For evidence of the yawning disconnect in values between Wall Street and Main Street, consider a recent poll assessing the bank for which financial pros most want to work. The winner, familiar to marine biologists everywhere: Goldman Sachs (GS).

The vampire squid ranked first as the most desirable place to hang your pinstripes, according to a survey of more than 1,300 bankers by Vault.com. The career website factored in prestige, firm culture, overall satisfaction, compensation and hours in producing its ranking, which listed only three Wall Street firms in the top 10 (see table below). Goldman came in first in terms of overall culture, employee training and quality of relationship with managers.

The survey was conducted from April to June, as Goldman's reputation was taking a beating amid heightened scrutiny of the company's role in the housing crisis. What does that suggest? For one, that bankers have fewer hang-ups about Goldman's ethics than do non-industry folks. Indeed, a casual review of the firm by financial workers on another job site suggests that qualities like integrity and decency don't begin to figure in the conversation about what makes for a good employer in banking.

In some ways, that's not so surprising. How many of us take into account a company's, or an industry's, ethics before accepting a job? If we did, Madison Avenue would be just another traffic-clogged throughway in Manhattan, while Big Tobacco would have to fill positions by recruiting in Ulan Bator (uh, which they probably are).
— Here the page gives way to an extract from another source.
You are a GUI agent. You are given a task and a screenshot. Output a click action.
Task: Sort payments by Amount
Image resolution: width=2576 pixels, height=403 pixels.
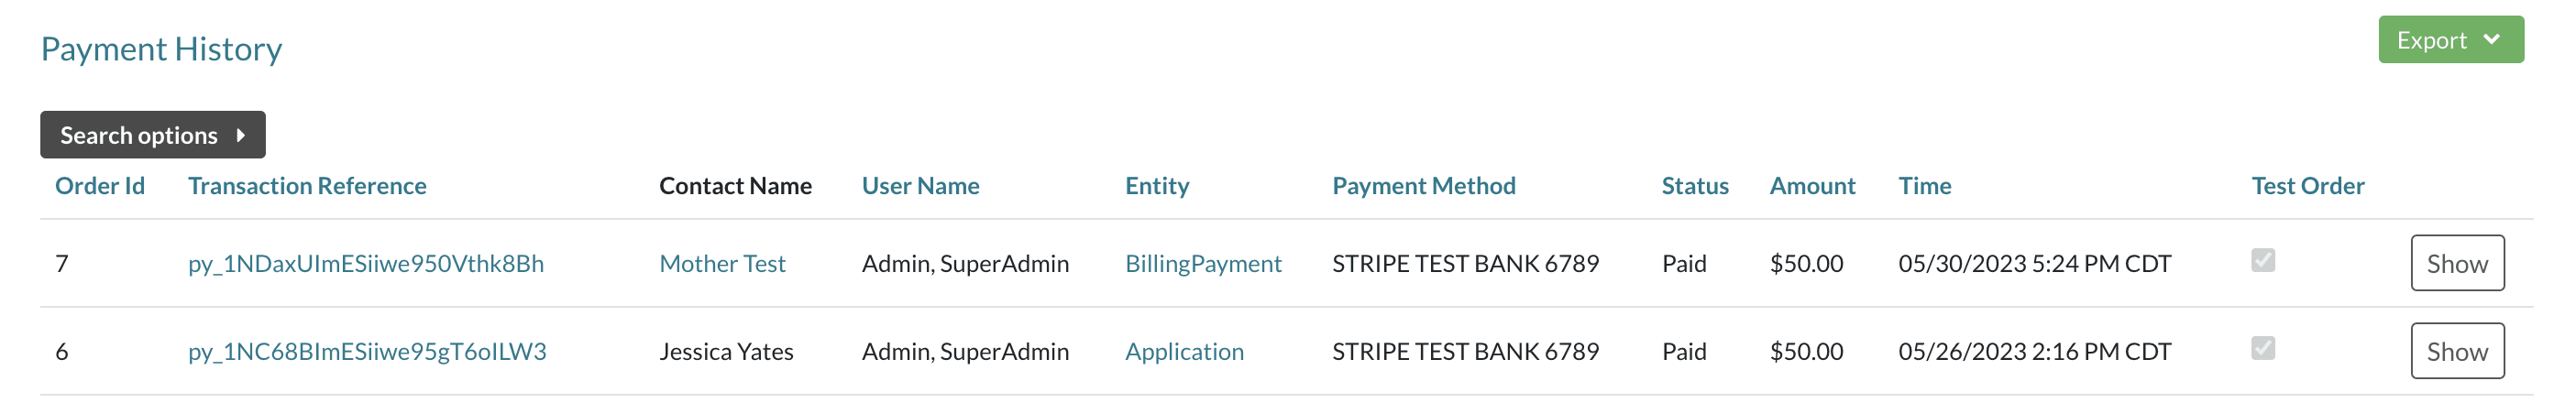click(1811, 186)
On Wall Street, of course, you'd get laughed out of the profession if you singled out fidelity to truth, justice and the American way as an important consideration in whether to hop aboard the money train. Good Samaritans need not apply. Monsters, either, of course -- only an ability to stash such issues in the bottom drawer. Indeed, in the many conversations I've had with bankers over the years, my broaching the issue of ethics has typically been met with "core values" boilerplate, embarrassment, polite condescension or outright eye-rolling.


One reason I suspect Wall Street and Main Street diverge in their values isn't so much that banks like Goldman are preoccupied with the bottom line ('twas ever thus), but rather that as companies they're transnational. Unlike community banks, whose connection to their local market generally keeps them tethered to local norms of conduct, the prosperity of big financial firms is increasingly disconnected from their home markets. Their fortunes may even be severed from the welfare of their own customers, as the CDO scandal shows.

Given human nature, people tend to care less about things that don't affect them directly. Similarly, separating economic consequences from their actions, like a loan moved off the balance sheet, not only has financial repercussions, but ethical ones. If you're interviewing at Goldman, of course, mum's the word.